On 11 June, the UK’s financial services regulator, the Financial Conduct Authority (FCA), published a “Dear CEO letter” providing guidance on how banks should handle the financial crime risks associated with cryptoassets.
The FCA is concerned that cryptoassets are being used in criminal activities such as money laundering or terrorist financing. The regulator expects banks to take reasonable and proportionate measures to lessen the risk of facilitating such crimes.
The FCA notes that where banks offer services to clients who derive significant business activities or revenue from crypto-related activities, enhanced scrutiny may be necessary. The FCA recommends certain steps that may required, depending on the circumstances:
- developing staff knowledge on cryptoassets to increase their ability to identify high risk activities;
- ensuring that the firm’s financial crime frameworks adequately reflect cryptorelated activities;
- engaging with clients to understand the nature of their business and associated risks;
- increased due diligence and consideration of any adverse intelligence;
- for clients offering crypto-exchange services, assessing the adequacy of clients’ due diligence; and
- for clients involved in ICOs, considering the investor-base, organisers, functionality of tokens and jurisdiction.

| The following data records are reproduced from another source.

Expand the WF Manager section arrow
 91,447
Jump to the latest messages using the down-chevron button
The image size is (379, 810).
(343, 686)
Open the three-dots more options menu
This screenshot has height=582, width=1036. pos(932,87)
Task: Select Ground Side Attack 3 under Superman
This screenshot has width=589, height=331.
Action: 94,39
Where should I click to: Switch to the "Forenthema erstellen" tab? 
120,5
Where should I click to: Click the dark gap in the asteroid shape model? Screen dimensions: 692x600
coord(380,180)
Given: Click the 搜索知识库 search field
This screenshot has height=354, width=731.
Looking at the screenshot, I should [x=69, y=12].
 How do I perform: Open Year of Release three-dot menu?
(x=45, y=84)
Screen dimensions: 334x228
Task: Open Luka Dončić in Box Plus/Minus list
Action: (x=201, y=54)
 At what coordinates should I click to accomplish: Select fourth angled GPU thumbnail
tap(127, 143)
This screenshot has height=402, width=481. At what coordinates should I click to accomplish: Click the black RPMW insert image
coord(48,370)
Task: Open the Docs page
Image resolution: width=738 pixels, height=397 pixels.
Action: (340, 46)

The FCA doesn’t expect banks to approach all clients in the same way. Instead, banks should evaluate the risk associated with each business relationship and manage those risks appropriately.
In addition, the FCA makes clear that it expects firms to assess the risks posed by a client whose wealth or funds derive from the sale of cryptoassets, or other cryptoasset-related activities, using the same criteria that would be applied to other sources of wealth or funds.

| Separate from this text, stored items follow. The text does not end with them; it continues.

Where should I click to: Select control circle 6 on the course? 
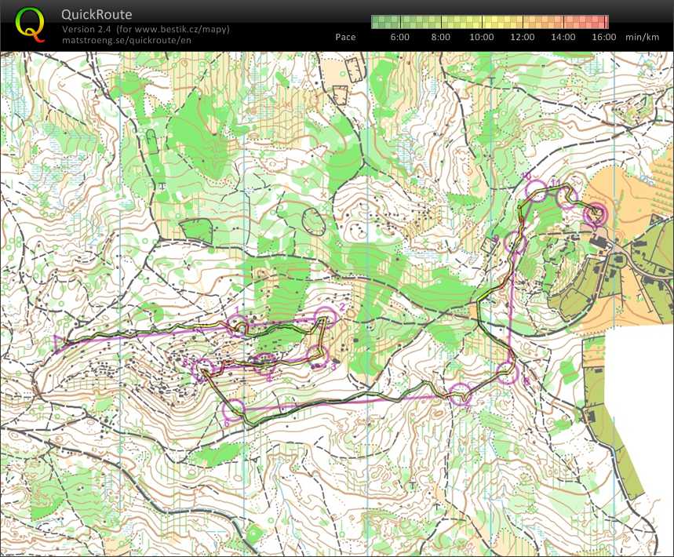pos(233,410)
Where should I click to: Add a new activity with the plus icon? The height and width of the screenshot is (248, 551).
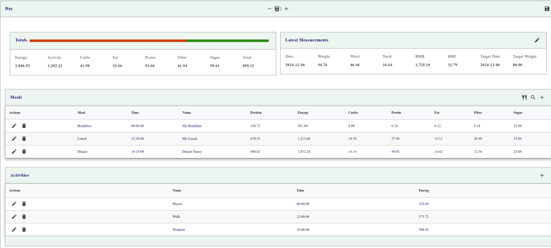[x=542, y=175]
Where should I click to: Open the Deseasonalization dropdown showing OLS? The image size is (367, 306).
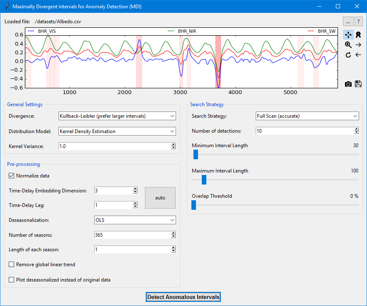(135, 220)
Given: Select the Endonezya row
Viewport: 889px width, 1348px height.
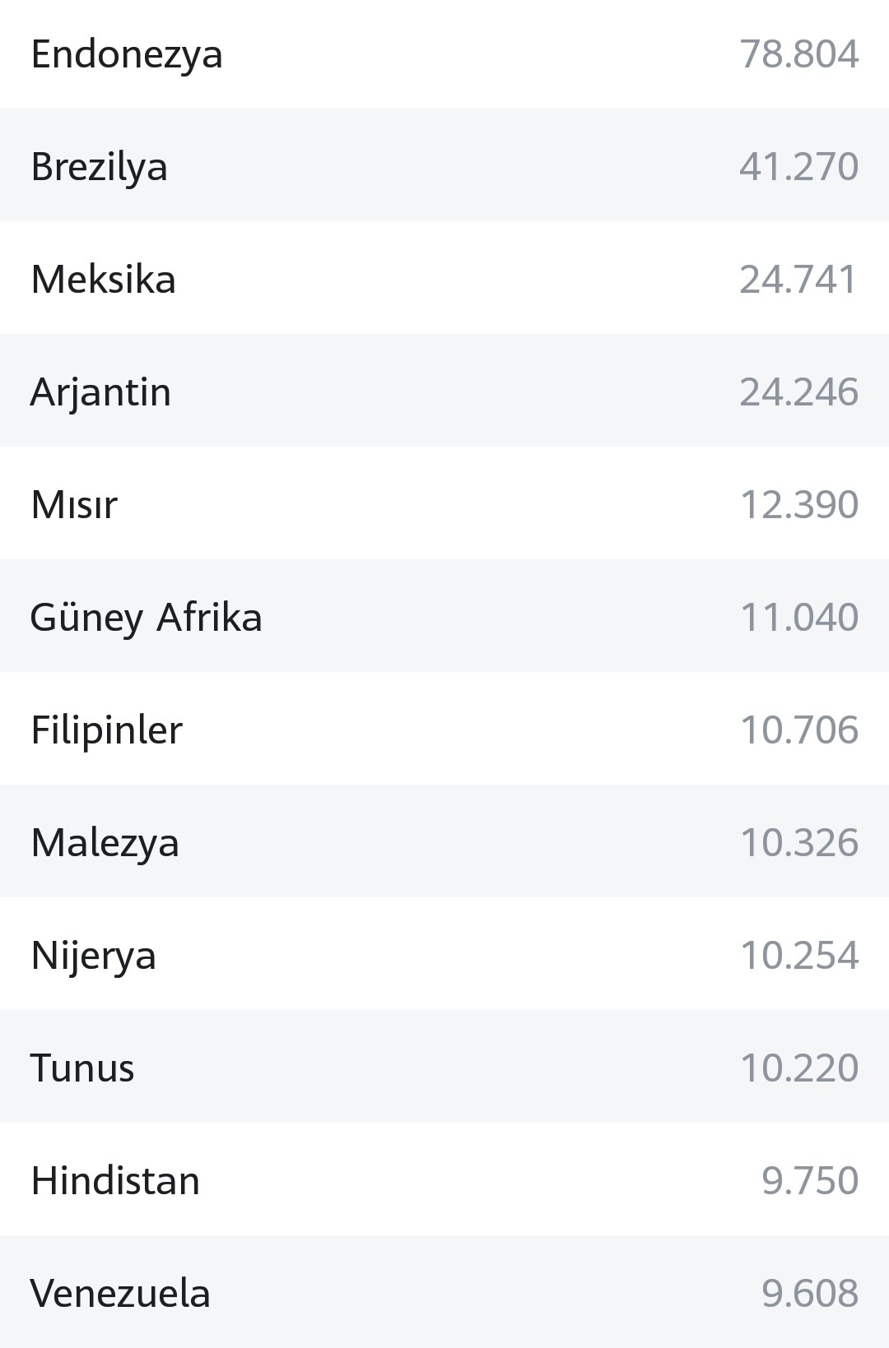Looking at the screenshot, I should pos(445,54).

The letter also highlights that consumers investing in ICOs may be at a heightened risk of falling victim to investment fraud (as noted in the FCA’s consumer warning on ICOs published in September 2017). The FCA points to the 2012 investment fraud review (carried out by its predecessor the Financial Services Authority) which includes details of good and bad practice as being relevant to ICOs.

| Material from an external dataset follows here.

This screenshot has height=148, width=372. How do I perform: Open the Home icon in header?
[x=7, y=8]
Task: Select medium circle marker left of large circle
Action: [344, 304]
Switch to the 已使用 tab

It’s clear that, whilst no cryptocurrency regulation or detailed guidance has yet been introduced by the FCA, the regulator is continuing to monitor the market closely and will issue warnings and guidance statements where it considers appropriate. The risk for companies engaging in cryptoasset activities is that the UK banks, already reluctant to provide bank accounts to cryptoasset businesses (as identified by the FCA in October 2017), take this statement as justification for their reluctance.